Patriarki masih sangat mempengaruhi sebagian masyarakat dalam memilih, sebagian lagi masih meragukan kemampuan perempuan yang maju dalam pemilihan. Keraguan itu kerap ditemukan di kalangan pemilih perempuan sendiri.

Sebagai contoh di salah satu desa di kecamatan Pamona Barat, beberapa orang perempuan yang kami tanyai mengapa tidak memilih caleg perempuan menjawab mereka ragu nantinya perempuan mampu berdebat dalam rapat-rapat di DPRD dengan anggota legislatif laki-laki.

Rupanya hanya sekedar memilih perempuan sebagai wakil belum cukup untuk memperjuangkan hak perempuan. Di kabupaten Poso contohnya. Meski ketua DPRD adalah perempuan, ditambah 4 orang legislator perempuan lainnya dengan posisi penting di alat kelengkapan dewan namun kita juga bisa melihat anggaran pemberdayaan perempuan, penanganan perlindungan perempuan dan anak masih sangat kecil. Untunglah di desa-desa sudah ada yang sebagian menganggarkan untuk itu dari dana desa meski masih sangat kecil.

Baca Juga :  Perempuan Poso dan Mimpi Desa Membangun

Jika para legislator perempuan yang sudah menjabat hampir 4,5 tahun ini terpilih lagi, maka seharusnya ada perbaikan pada keberpihakan mereka untuk melahirkan kebijakan yang mendukung perempuan. Pada pemilu 17 April kemarin menunjukkan beberapa legislator perempuan yang menjabat sekarang masih terpilih lagi. 

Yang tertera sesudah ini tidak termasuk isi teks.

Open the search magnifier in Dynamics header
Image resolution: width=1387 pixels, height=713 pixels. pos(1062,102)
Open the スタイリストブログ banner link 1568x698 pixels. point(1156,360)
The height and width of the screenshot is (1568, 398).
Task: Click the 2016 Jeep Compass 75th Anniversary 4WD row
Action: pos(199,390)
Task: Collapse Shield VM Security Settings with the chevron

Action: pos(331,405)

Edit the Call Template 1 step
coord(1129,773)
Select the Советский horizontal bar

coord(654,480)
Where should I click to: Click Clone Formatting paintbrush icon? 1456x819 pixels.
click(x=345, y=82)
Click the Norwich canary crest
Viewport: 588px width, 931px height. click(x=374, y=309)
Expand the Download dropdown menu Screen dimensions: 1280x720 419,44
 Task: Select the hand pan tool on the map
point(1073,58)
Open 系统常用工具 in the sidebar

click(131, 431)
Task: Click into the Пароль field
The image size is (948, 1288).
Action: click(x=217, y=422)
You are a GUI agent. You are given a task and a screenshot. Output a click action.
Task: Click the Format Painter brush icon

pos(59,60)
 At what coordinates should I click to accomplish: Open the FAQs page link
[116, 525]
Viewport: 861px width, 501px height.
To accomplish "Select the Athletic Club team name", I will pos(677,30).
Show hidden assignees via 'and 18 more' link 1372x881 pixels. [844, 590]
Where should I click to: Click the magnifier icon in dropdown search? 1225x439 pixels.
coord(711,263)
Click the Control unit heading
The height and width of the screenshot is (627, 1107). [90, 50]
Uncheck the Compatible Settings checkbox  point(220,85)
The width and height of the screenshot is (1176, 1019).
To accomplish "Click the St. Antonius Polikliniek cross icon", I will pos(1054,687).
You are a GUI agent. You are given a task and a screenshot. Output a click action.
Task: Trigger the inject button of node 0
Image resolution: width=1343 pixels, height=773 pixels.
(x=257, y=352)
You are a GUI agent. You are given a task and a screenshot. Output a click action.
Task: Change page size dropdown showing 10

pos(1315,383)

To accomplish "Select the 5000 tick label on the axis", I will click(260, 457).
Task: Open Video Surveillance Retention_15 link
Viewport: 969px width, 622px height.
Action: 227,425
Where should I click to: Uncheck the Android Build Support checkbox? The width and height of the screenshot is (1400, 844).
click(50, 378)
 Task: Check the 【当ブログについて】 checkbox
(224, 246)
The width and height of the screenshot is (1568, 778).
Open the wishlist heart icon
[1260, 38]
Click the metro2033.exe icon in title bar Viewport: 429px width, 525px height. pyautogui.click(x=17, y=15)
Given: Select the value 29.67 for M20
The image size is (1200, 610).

Dalam kampanye hampir setahun yang minim informasi dan dialog dengan konstituen, informasi kinerja mereka sangat kecil diketahui publik terutama perempuan di desa. Kampanye lebih banyak dilakukan dengan janji bantuan, tidak ada evaluasi dari masyarakat mengenai apa yang sudah dikerjakan selama mewakili mereka.

Ini juga menjadi salah satu catatan penting bagi kelompok perempuan untuk memantau kinerja wakil mereka di lembaga legislatif selama 5 tahun kedepan sehingga ada proses dialog, ada usulan dan ada kritik dari perempuan terhadap produk-produk legislasi seperti perda yang dihasilkan DPRD.

“Dalam kotak (suara) kemarin itu saya tusuk caleg perempuan. Harapan saya kalau dia teprilih, aspirasi kami perempuan yang ada di desa Didiri ini bisa dia perjuangkan karena perempuan itu lebih mengerti kebutuhan perempuan”kata Herlin menuturkan alasannya memilih.  Memilih perempuan menurutnya karena perempuanlah yang mengerti kebutuhan sehari-hari, mengerti bagaimana kehidupan itu berlangsung setiap hari mulai dari dapur sampai ke ruang publik.